Kevin DeSanctis, CEO of Revel Entertainment Group, said he is open to a potential adult entertainment district, so long as it is an improvement on what currently exists citywide.
“If it’s just relocating the bookstores and some businesses I’ve seen, then I absolutely would not be for it,” DeSanctis said. “You can have a red-light district that’s appealing to guests if it’s done properly with the appropriate design elements and oversight. If it’s not done appropriately – if it’s done in a sleazy way – it can be a total disaster.”
Belfer doubts the concept will work. He suggested a less dramatic tactic, such as restricting signage so it is more subtle if the CRDA wants to attract families or expand medical and educational facilities – both in the works – in the area where several sexually oriented businesses exist.
“People who have already established their business – what are they going to do? Relocate? Is the CRDA going to pay us for our properties we’ve fought tooth and nail to hold on to, paid taxes for?” said Belfer, who started out in 1984 running a rolling chair rental company that he sold in 2003. He now owns the Westside Bar, 511 N. Arkansas Ave., and strip clubs Coconutz at 30 S. Florida Ave. and the Naked Truth – formerly erotic couples’ club Caligula’s Temple – at 12 S. Indiana Ave.
Sherwood, who says his real estate portfolio includes properties in 26 cities, expressed concerns about the failings and negative effects of adult entertainment districts elsewhere, citing Boston and Baltimore as examples.
Frier said he has been to “The Block” in Baltimore, where strip clubs and other sexually oriented businesses have been concentrated for decades. Media reports document the criminal activity associated with the stretch, which includes Larry Flynt’s Hustler Club, and that it struggled during the recession, along with virtually every other city and industry.

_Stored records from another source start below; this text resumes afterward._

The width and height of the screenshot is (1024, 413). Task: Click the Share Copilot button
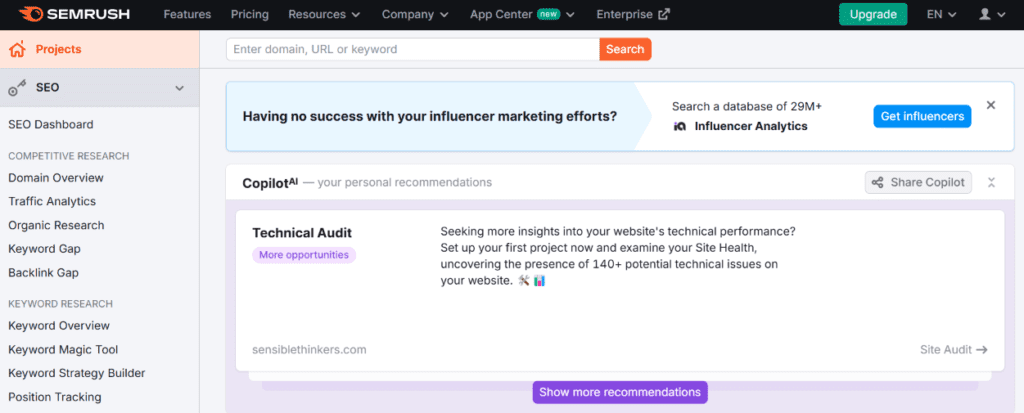tap(918, 182)
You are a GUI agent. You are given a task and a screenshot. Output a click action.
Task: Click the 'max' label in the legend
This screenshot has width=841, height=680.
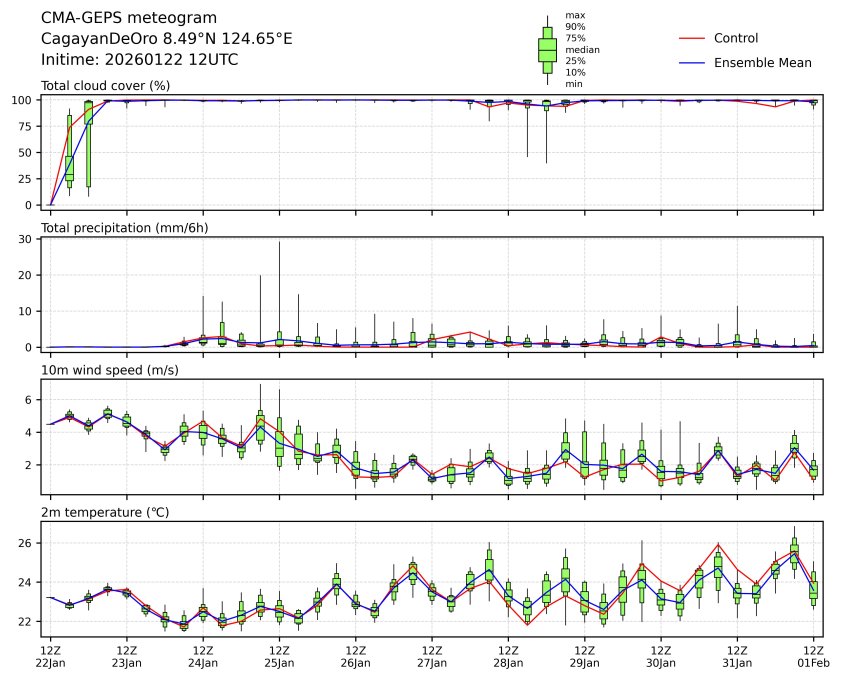point(574,15)
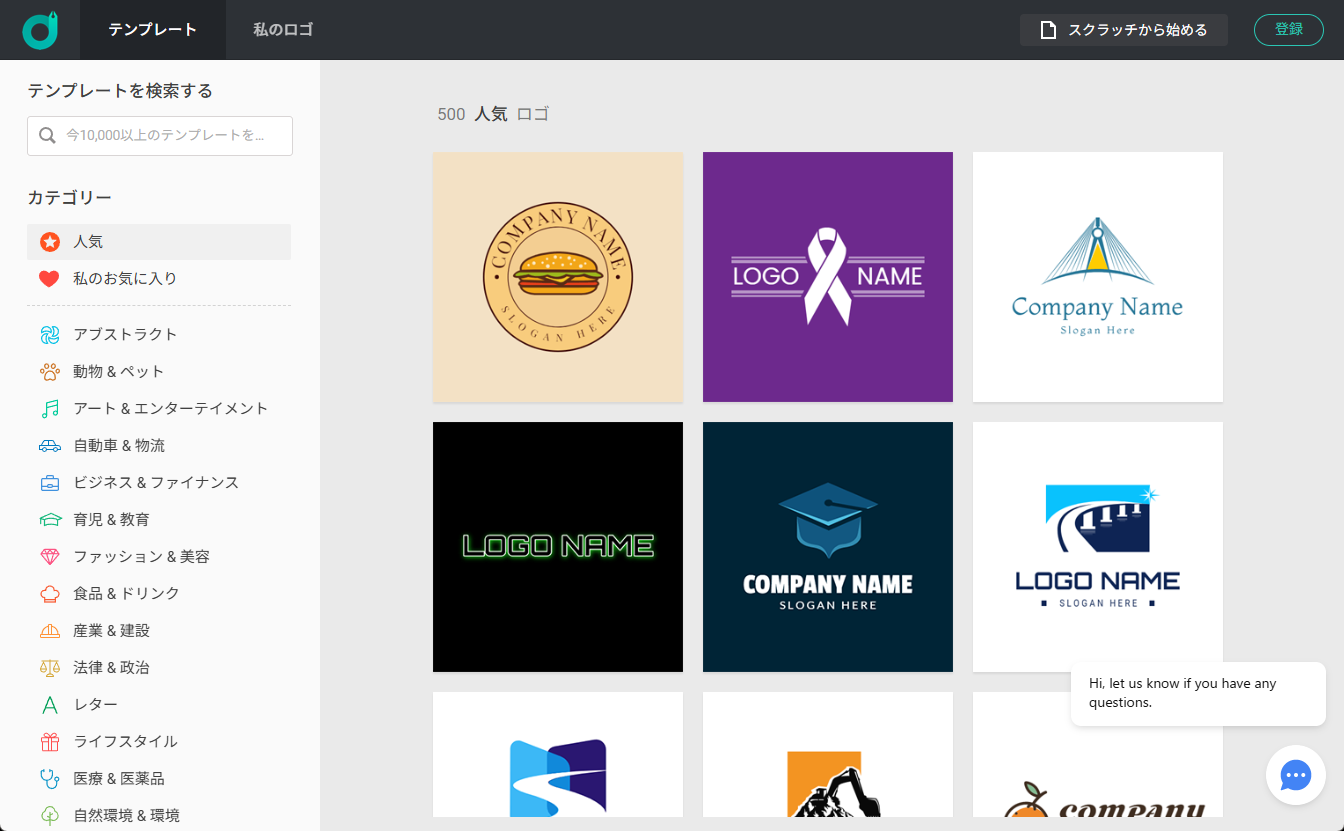Open the graduation cap logo template

[828, 547]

Frier had a different experience when he visited.
“They have the Inner Harbor area, the stadiums and “The Block” – their red-light district. They push tourism there also. It’s all gentlemen’s clubs, porno shops, video stores. And it’s packed. You’re shoulder-to-shoulder on the street, no cars are allowed on it. I think it would be great for Atlantic City,” Frier said.

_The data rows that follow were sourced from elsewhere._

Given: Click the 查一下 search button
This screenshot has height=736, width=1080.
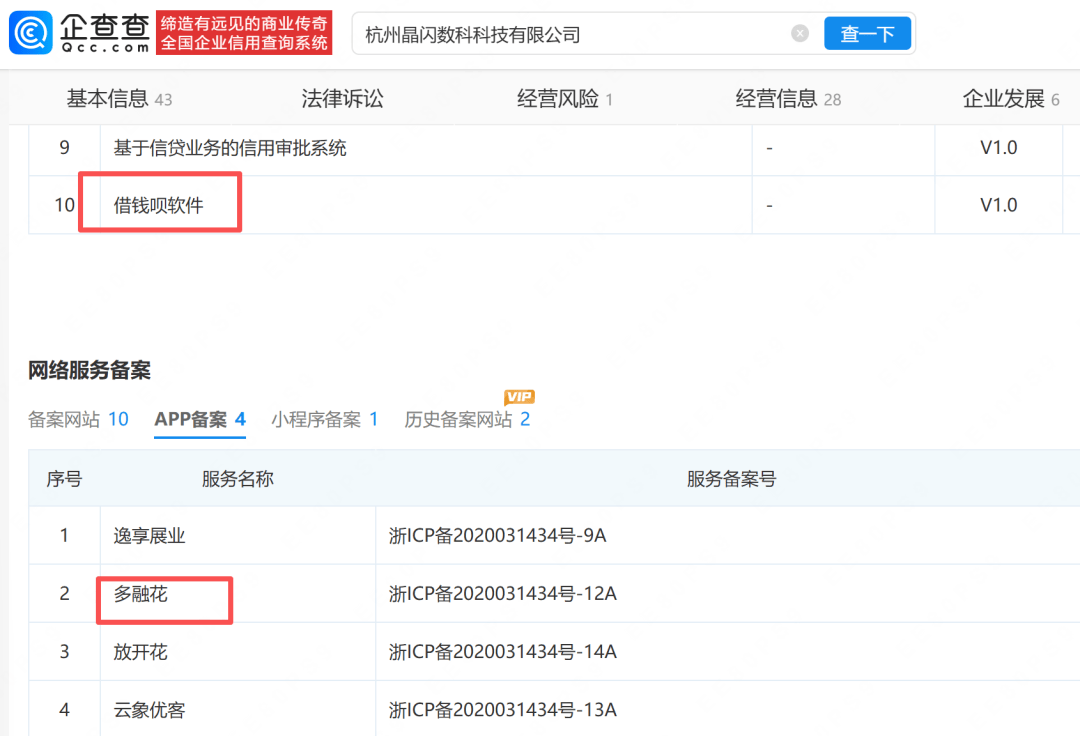Looking at the screenshot, I should (x=867, y=33).
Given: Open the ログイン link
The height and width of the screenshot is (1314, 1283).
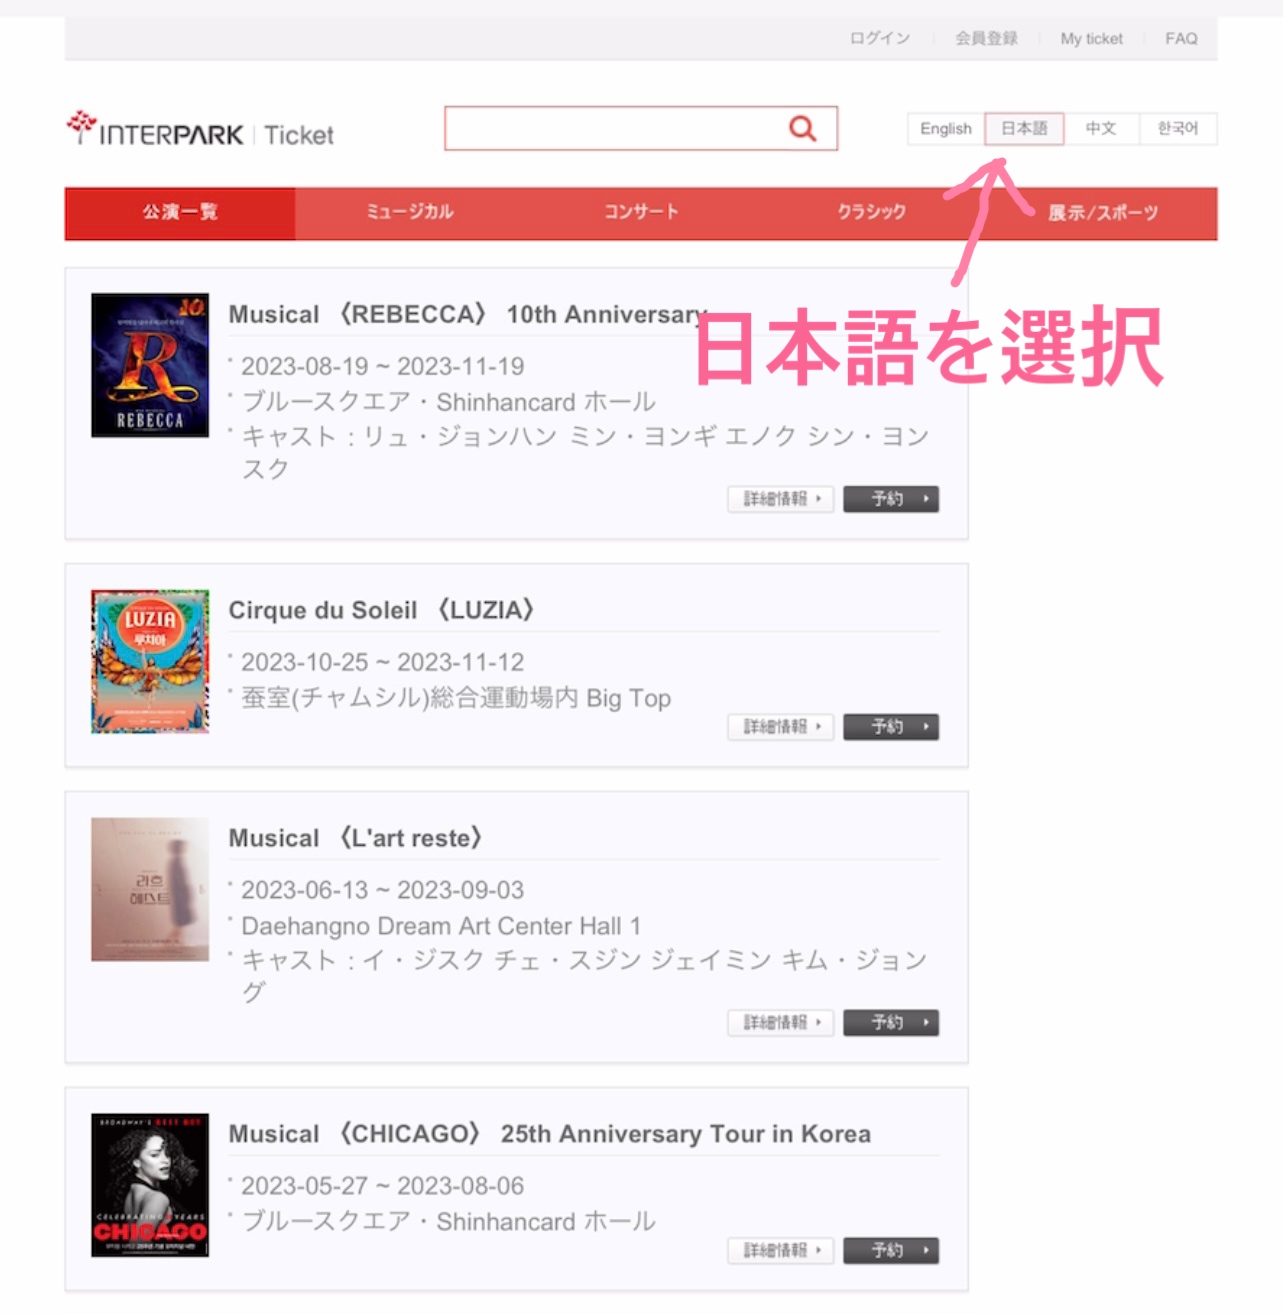Looking at the screenshot, I should coord(880,38).
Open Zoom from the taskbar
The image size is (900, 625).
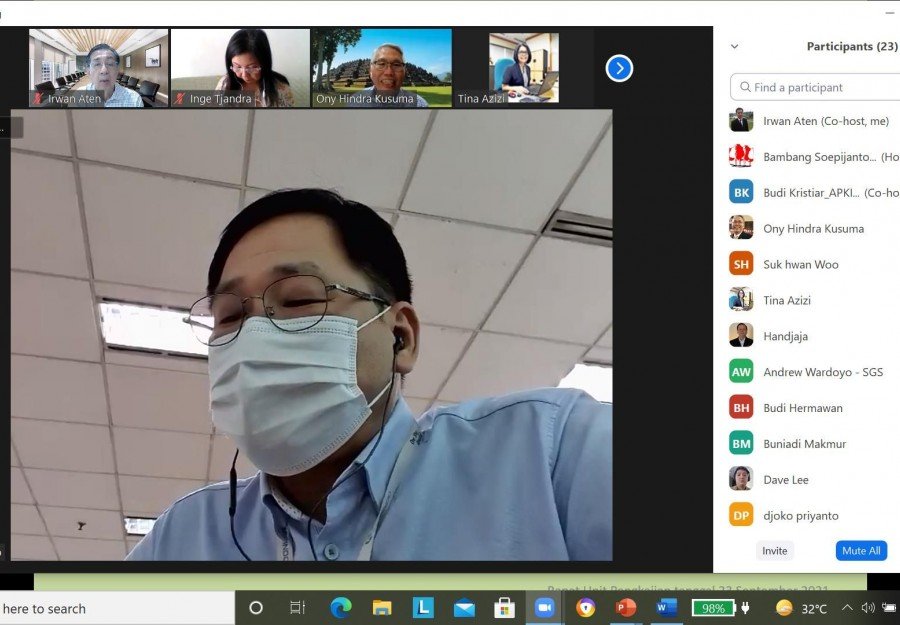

Planning consultant Eric Kelly said concerns such as Sherwood’s exist for a reason – and that has more to do with the state of mind of the customers than how the businesses are run. Kelly, a professor at Ball State University in Muncie, Ind., spent 15 years studying red-light districts and other zoning and development issues linked to adult entertainment; he has written a book on the topic.
Kelly said that while drug and other illegal activities conducted within adult businesses can attract criminals, that rarely happens. Usually, patrons are drunk and therefore more likely to fall victim to, or fail to report, a crime – or they are embarrassed about where they are and ignore or otherwise respond differently to crimes than they would in another, less sexualized setting, such as a department store, he said.

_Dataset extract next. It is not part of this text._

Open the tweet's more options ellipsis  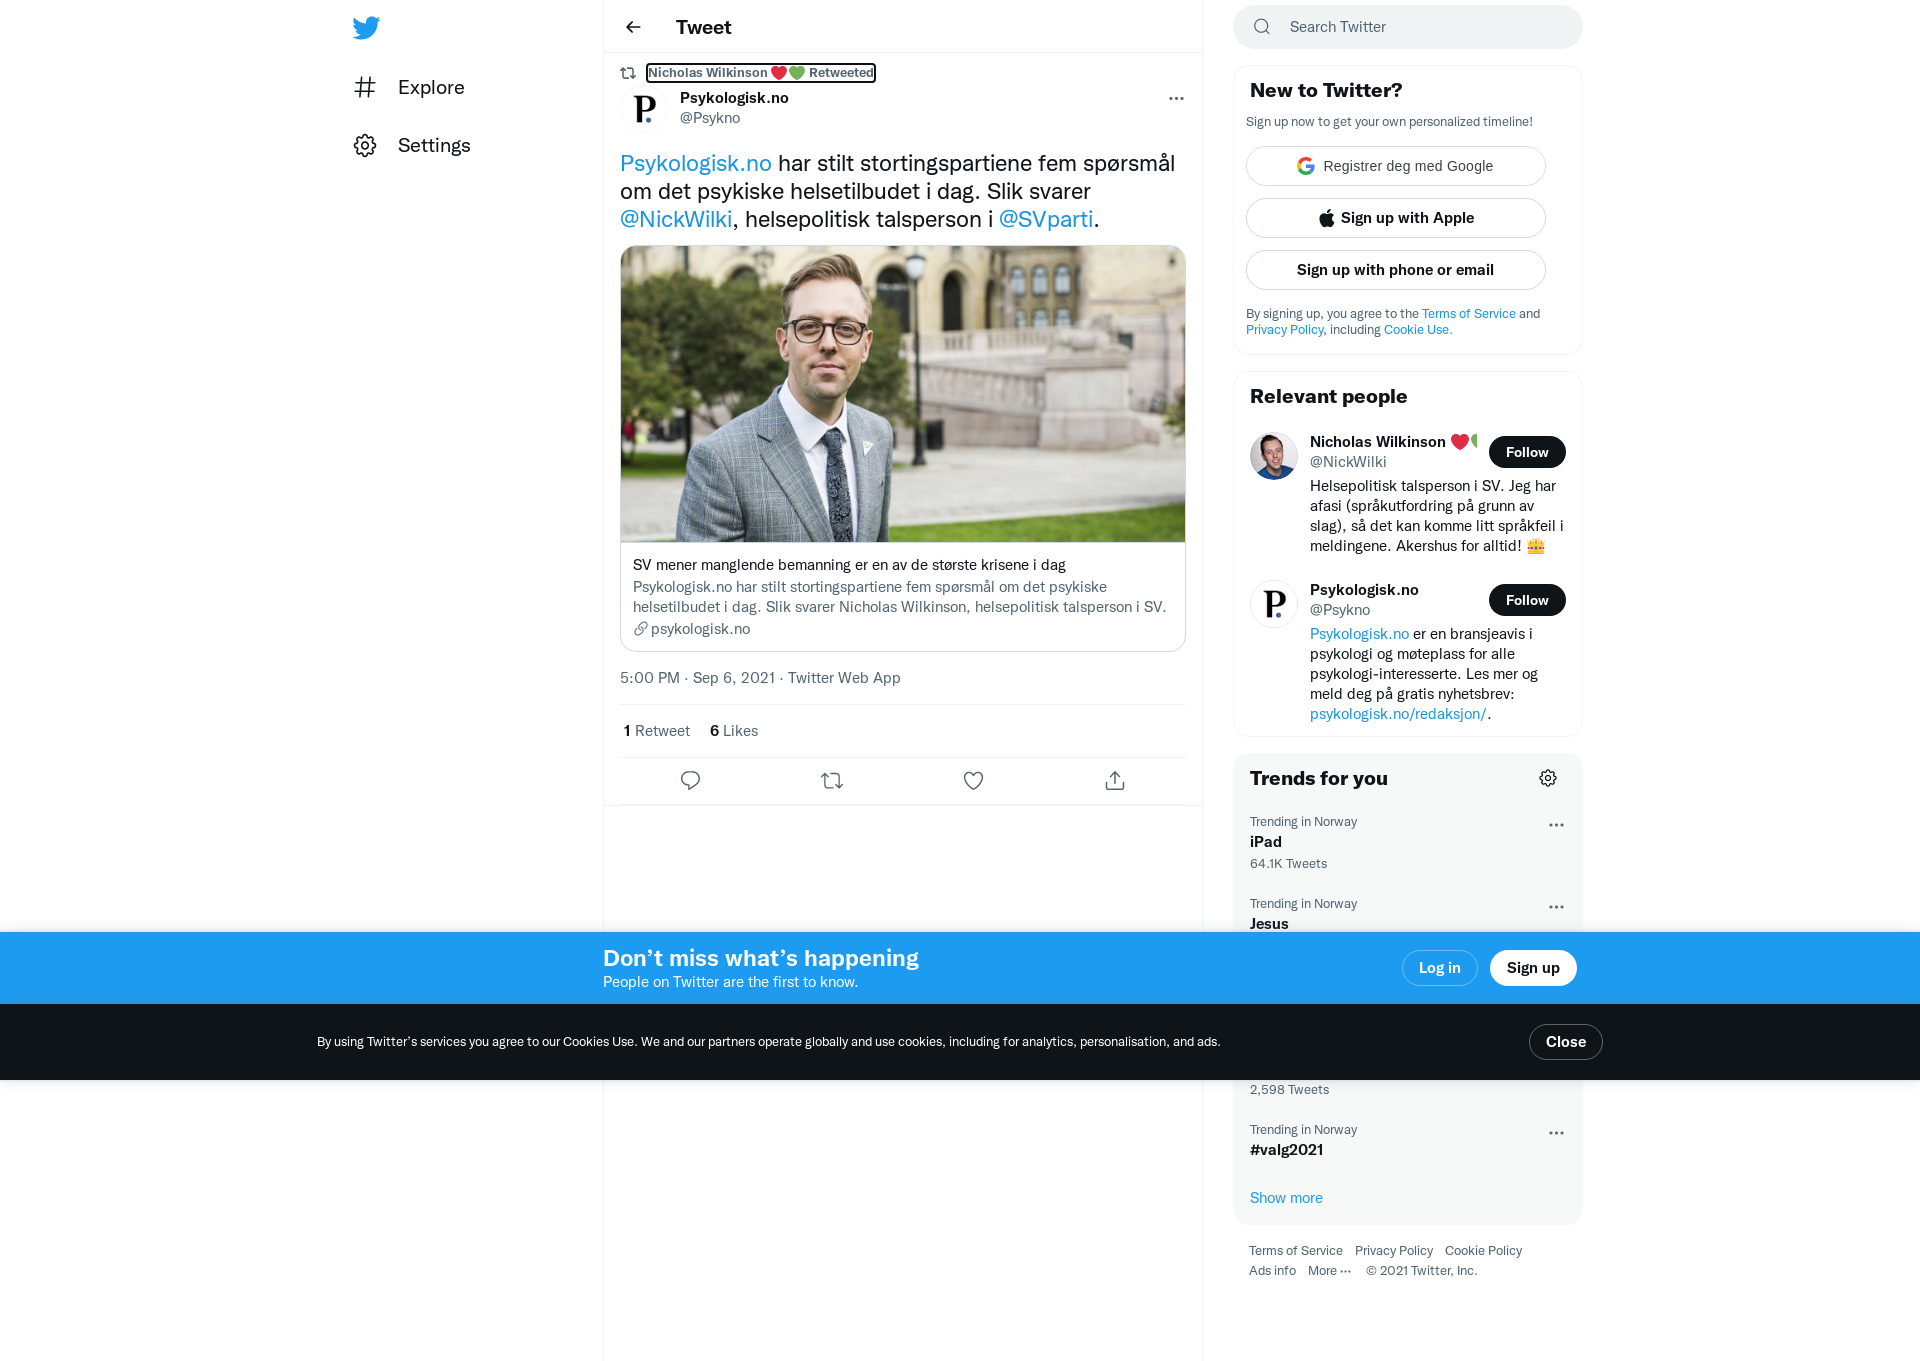[x=1176, y=98]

“Party bars work the same way, not just sexually oriented bars,” he said. “The evidence shows concentrating these businesses – even if it’s two instead of one – increases the secondary effect on crime rates disproportionately, as in overall crime in a city increases, it’s not simply concentrated or contained.”
Most towns, therefore, focus on maintaining at least a couple blocks of separation between such businesses, Kelly said.
That was the intent more than a decade ago when New Jersey legislators enacted the 1,000-foot buffer. Although statewide laws are rare, that 1,000-foot separation is common because the Supreme Court has upheld it in the face of First Amendment-based challenges, Kelly said.
For now, the discussion in Atlantic City focuses less on those issues and more on maximizing appeal to visitors.
“We’re all adults,” DeSanctis said. “Clearly, it’s not for kids. But if it’s done right, it could be fun and a true adult tourist attraction.”